Direction A:
In the Matchbox car post, what scale does the base of the ’71 Pontiac Firebird Formula model indicate?
Direction B:
Translate this sentence from the Matchbox car post into Spanish: "I liked that it had metallic paint and that it was an ordinary car."

Given passage:
’71 Pontiac Firebird Formula

I bought a Matchbox ’71 Pontiac Firebird Formula a few weeks ago, then promptly forgot I had it. So when I saw another one in a different store last week, I bought it, thinking that I didn’t have one yet. I’ll probably open one of the two in the future, to be placed on my Majorette Transporter. The base of the model indicates that its scale is 1:65. (I am quite annoyed by this. With not much effort, they could have created the model using the more standard scale of 1:64.) The Wikia page states that its body color is “Orange,” but the paint is actually metalflake orange.


’71 Nissan Skyline 2000 GTX

When I was young, I probably had around two dozen scale models to play with. Most of them were the lead characters in stories I would play in my mind. My Matchbox Chevy Van was the A-Team van; my Matchbox Pontiac T-Roof was KITT. But I remember having one car that was so ordinary that it was always a background character. It was a metallic beige sedan, most likely a Matchbox Ford Cortina (Mark IV) from 1982. I don’t have it any more, but I think its front doors opened. I liked that it had metallic paint and that it was an ordinary car.

A few weeks ago, I found a Matchbox ’71 Nissan Skyline 2000 GTX that reminded me of my metallic sedan. I normally collect only weird-looking cars or, on rare occasions, muscle cars, but I felt that I had to buy this ordinary-looking car, perhaps to remind me of the times I actually played with my scale models.

Information supplied:
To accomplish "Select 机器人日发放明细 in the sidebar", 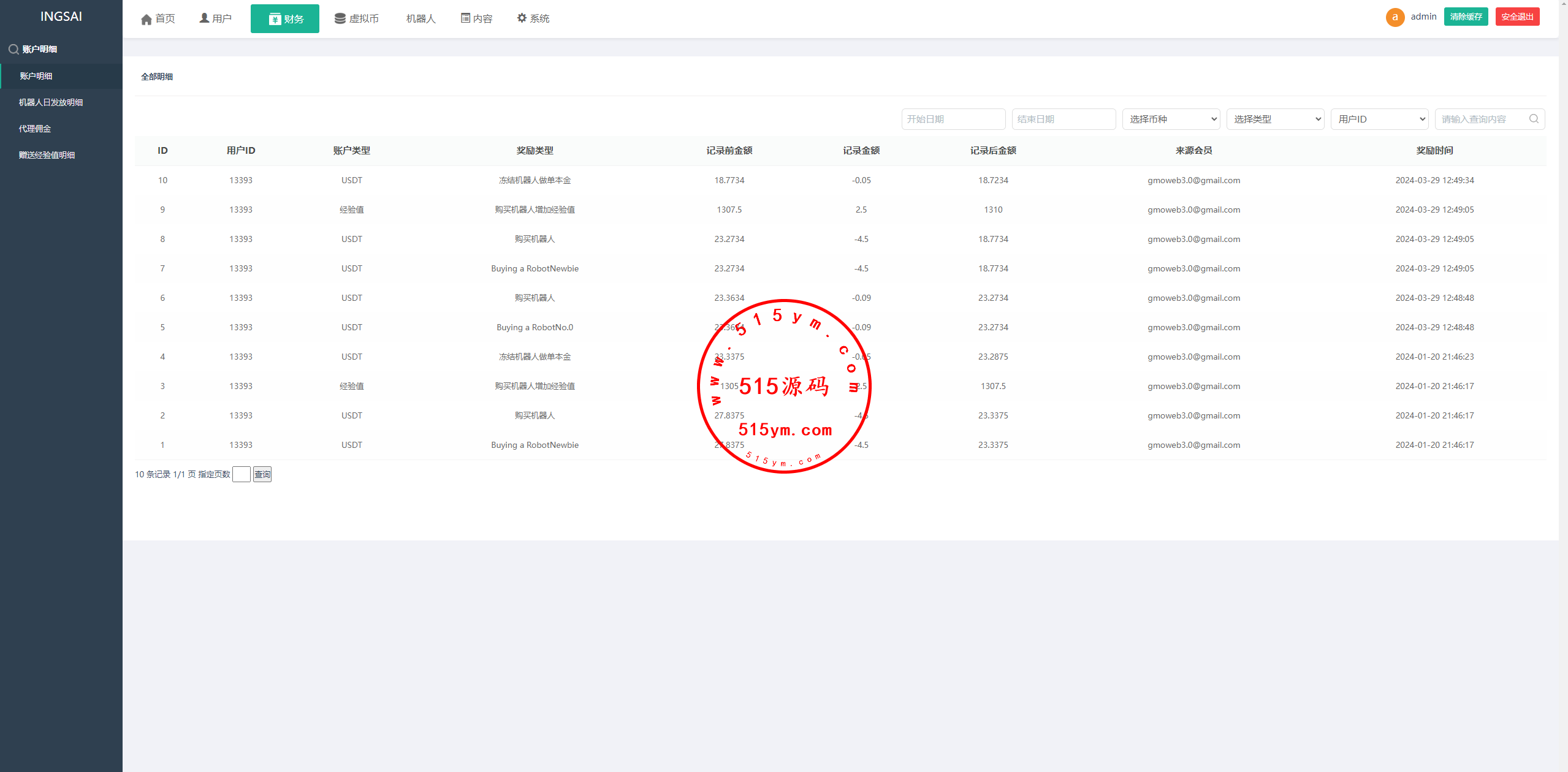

Finished answer A:
1:65

Finished answer B:
Me gustaba que tuviera pintura metálica y que fuera un coche común.